It is time for us to
focus attention on the eyes.  My
purpose here is simply to increase your awareness of some of the eye diseases
and dilemmas relating to menopause and sex hormones. 


The most frequent eye
complaint after menopause is “feeling of dryness” or problems with
tearing.  While the problem
increases beyond menopause, the pathogenesis is not fully elucidated.  Although there is evidence that EPT
(estrogen progestin therapy) increases lachrymal secretion, and that topical
estradiol is of value in the treatment of menopausal kerato-conjunctivitis
sicca, the situation is not completely clear.  There is also some evidence that postmenopausal women
receiving ET (estrogen therapy) demonstrate a higher prevalence of dry eye, and
there is an escalating body of literature reflecting association between
androgens and lacrimation. 
Secretory function appears to decrease with declining androgen levels.


Increased intraocular
pressure (IOP) and potential glaucoma is a problem that may lead to
blindness.  IOP drops during the
luteal phase of the reproductive cycle and in pregnancy.  Some data suggest that IOP increases
beyond menopause.  Recently it was
reported that EPT reduced IOP, but combined therapy was administered and it was
not possible to determine whether it was estrogen, progestogen or both that was
responsible for the effect.  IOP is
yet another parameter that requires annual checking beyond age 50, ideally as
part of a routine eye examination. 


Variations in corneal
thickness have been implicated in relation to hormonal fluctuations during the
reproductive cycle and pregnancy, and with oral contraceptive or HT (hormone
therapy i.e.
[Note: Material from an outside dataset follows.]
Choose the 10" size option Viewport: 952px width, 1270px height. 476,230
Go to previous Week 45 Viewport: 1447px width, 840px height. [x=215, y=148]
ET and EPT) use. 
While there is no clear clinical correlate in relation to this, users of
hard contact lenses might note problems of eye irritation after commencement of
OC’s or HT.  There seems to be no
evidence for any impact on refractional properties of the eye. 


Animal evidence suggests
that estrogen protects against cataract formation, but there appears to be no
sex predilection with aging in humans. 
However, early evidence suggests estrogen to be protective against
cataracts in women.


The question of
retinovascular disease in relation to menopause and HT is murky.  Retinal vein occlusion has an equal
incidence in males and females, while retinal artery occlusion is higher in
males than females, both peaking in the mid 60’s.  The increased prevalence of venous thromboembolism in users
of EPT and OC’s is well accepted. 
So what do we do with a patient on ET or EPT who develops retinovascular
disease? Prudence suggests a recommendation to discontinue therapy, yet there
is observational data demonstrating reduced risk of retinal vein thrombosis in
postmenopausal women using exogenous estrogens.  Suggestions have been made not to commence HT in women with
retinal vein occlusion, but their continued use does not appear to be
associated with a higher rate of recurrence.  It would seem to me that a strong indication for HT would
need to exist to justify continuing HT under these circumstances.


Finally, estrogen may
also play a role in prevention of age-related macular degeneration (AMD).  Estrogen receptor alpha has been
demonstrated in the retina and retinal pigment epithelium of young female eyes
but not in eye tissues dissected from men and postmenopausal women.  Early menopause has been reported as a
risk factor for AMD. 
Postmenopausal estrogen use seems to reduce the risk of AMD.


There can be no doubt
that a strong relationship exists between endogenous and exogenous hormones,
menopause, and the eye. This relationship adds to the complexity of
decision-making around the benefit-to-risk ratio of hormone usage after
menopause. Few women will discuss their eyes with you, but eye diseases
increase in prevalence with age. At the very least, menopause-related health
care providers need to draw women’s attention to these potential problems, and
the need for a regular eye examination.